While foreigners know it as a dainty Mediterranean dip found in boutique delis, hummus for Israelis and Palestinians is a savory sustenance devoured by the vat everywhere from dusty refugee camps in the West Bank to yuppie hot spots in Tel Aviv. Both staple and delicacy, it's a culinary icon that's a prism of the complex nexus between two neighboring peoples in constant strife.
Critics consider Israeli interpretations of hummus as merely byproducts of decades of Israeli expropriation of Palestinian land. But some see the spread as a glimmer of hope for reconciliation despite grim political prospects for peace.
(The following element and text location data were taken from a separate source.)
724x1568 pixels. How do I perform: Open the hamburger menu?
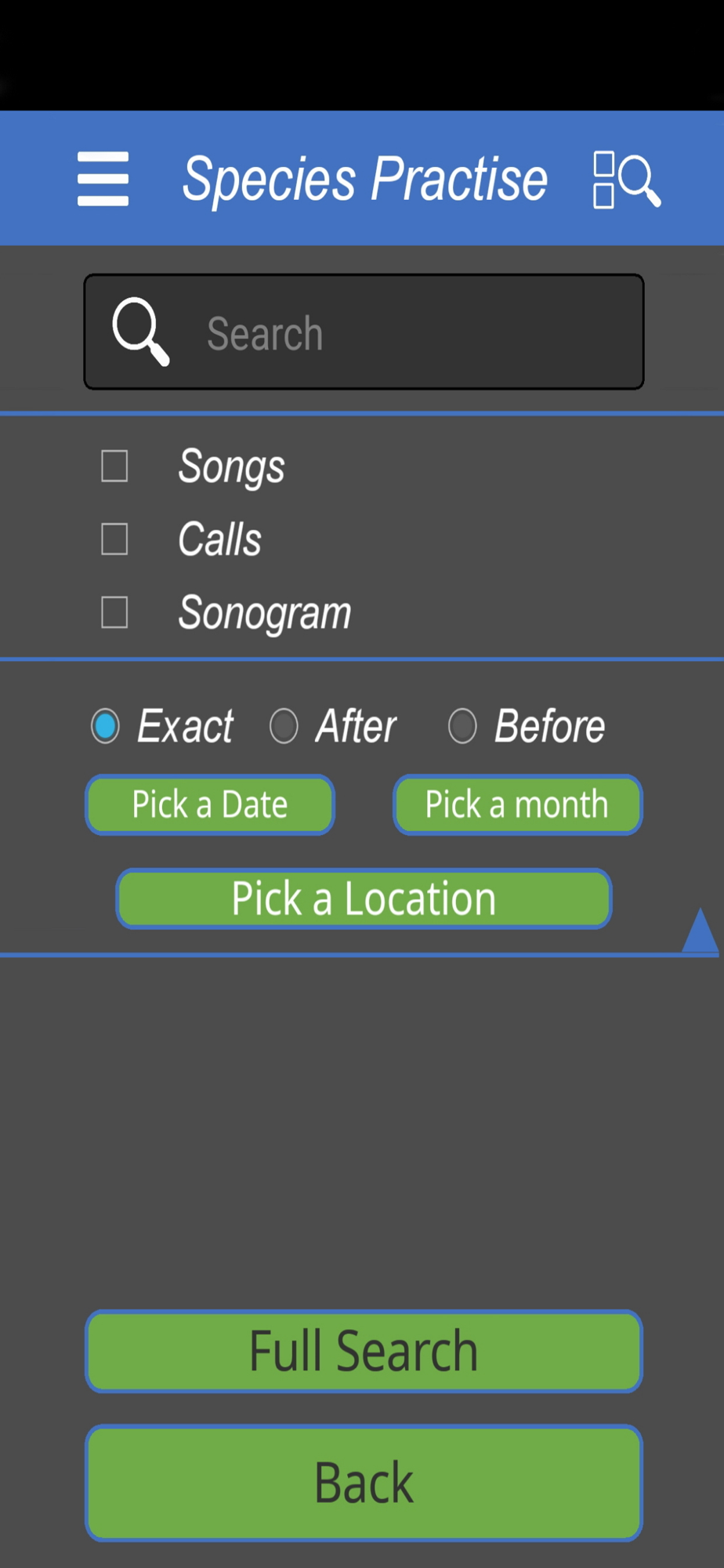[103, 179]
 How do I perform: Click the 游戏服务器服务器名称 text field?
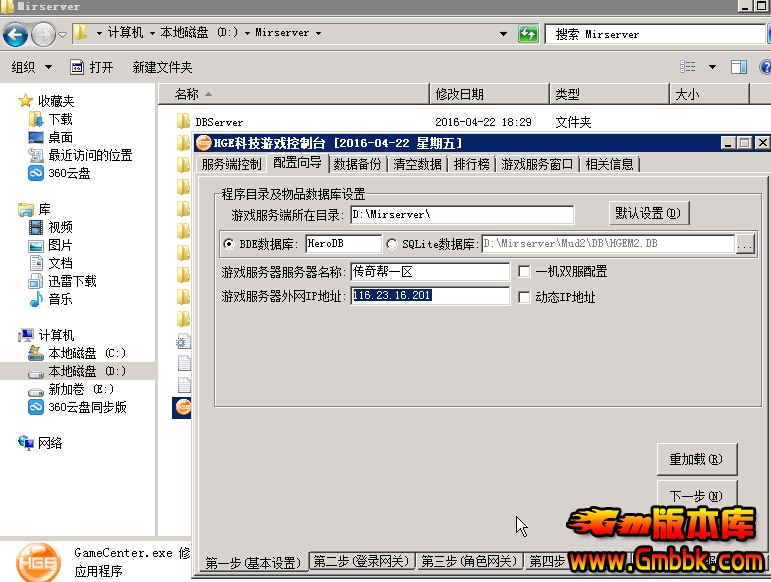(430, 272)
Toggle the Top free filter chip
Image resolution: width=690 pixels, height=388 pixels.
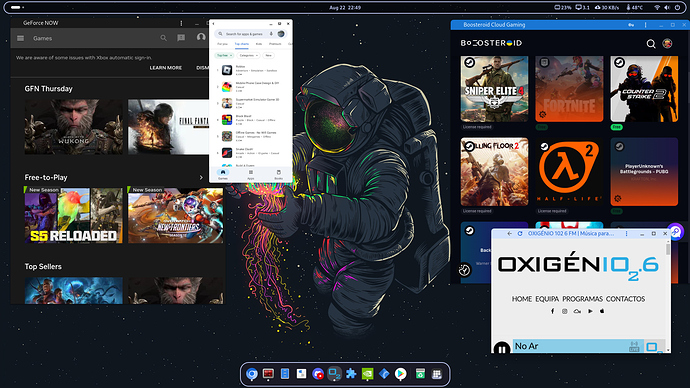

"For me, hummus is a cultural place where Israelis and Arab cultures communicate and cooperate," says Shooky Galili, the editor of a Hebrew weblog entitled "Hummus for the masses." "There is no separation for me between Israeli and Arab food. I eat what's tasty." Galili's blog offers food reviews for the sort of Israelis who are willing to drive hours – usually to remote Arab villages – in search of the obscure "humusiya" restaurant rumored to serve up the best version of the spread. Indeed, in a place where Arabs and Jews are mostly segregated from one another, the dip is one of the few things that brings them together.